* [WHAT THIS TASK INVOLVES] From the entries that follow, list every line in which the string "will" appears.

* [MATERIAL PROVIDED]
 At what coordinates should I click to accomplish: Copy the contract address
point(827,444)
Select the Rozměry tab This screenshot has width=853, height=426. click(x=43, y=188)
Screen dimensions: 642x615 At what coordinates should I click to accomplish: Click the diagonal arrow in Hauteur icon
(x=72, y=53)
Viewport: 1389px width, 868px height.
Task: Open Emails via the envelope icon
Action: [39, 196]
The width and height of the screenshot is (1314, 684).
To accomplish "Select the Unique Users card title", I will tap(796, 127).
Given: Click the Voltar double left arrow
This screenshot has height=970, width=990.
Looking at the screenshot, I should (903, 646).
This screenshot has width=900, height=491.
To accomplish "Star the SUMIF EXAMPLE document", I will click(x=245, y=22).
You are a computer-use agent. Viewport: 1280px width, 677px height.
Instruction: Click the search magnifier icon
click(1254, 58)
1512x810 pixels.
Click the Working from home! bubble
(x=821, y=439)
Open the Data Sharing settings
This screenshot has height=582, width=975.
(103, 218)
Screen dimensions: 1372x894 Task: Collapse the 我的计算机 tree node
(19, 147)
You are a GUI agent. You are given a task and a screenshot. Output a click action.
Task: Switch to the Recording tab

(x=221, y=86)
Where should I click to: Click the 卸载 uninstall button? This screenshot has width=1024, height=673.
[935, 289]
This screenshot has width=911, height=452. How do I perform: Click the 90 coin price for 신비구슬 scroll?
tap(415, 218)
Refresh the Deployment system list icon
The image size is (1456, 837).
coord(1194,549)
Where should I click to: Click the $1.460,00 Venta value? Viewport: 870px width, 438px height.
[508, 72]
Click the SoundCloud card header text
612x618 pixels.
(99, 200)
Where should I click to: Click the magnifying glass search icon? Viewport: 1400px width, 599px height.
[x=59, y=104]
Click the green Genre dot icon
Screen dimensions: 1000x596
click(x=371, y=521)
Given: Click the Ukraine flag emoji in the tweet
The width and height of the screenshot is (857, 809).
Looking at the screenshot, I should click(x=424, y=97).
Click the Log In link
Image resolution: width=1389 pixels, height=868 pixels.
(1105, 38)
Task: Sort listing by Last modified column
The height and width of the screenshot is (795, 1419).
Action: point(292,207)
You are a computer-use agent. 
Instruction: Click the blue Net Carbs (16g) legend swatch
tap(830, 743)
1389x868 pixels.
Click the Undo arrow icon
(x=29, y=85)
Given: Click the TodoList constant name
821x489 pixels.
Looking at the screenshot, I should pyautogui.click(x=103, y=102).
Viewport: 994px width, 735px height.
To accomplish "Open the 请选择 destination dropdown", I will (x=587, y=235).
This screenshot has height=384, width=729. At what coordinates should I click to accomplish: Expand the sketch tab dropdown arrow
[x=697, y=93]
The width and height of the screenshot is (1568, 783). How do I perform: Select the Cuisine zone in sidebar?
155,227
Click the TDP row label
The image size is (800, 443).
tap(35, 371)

* [WRITTEN REPLY]
To accomplish "Select the Unique Users card title", I will tap(796, 127).
To accomplish "Star the SUMIF EXAMPLE document", I will click(x=245, y=22).
To accomplish "Open the 请选择 destination dropdown", I will (x=587, y=235).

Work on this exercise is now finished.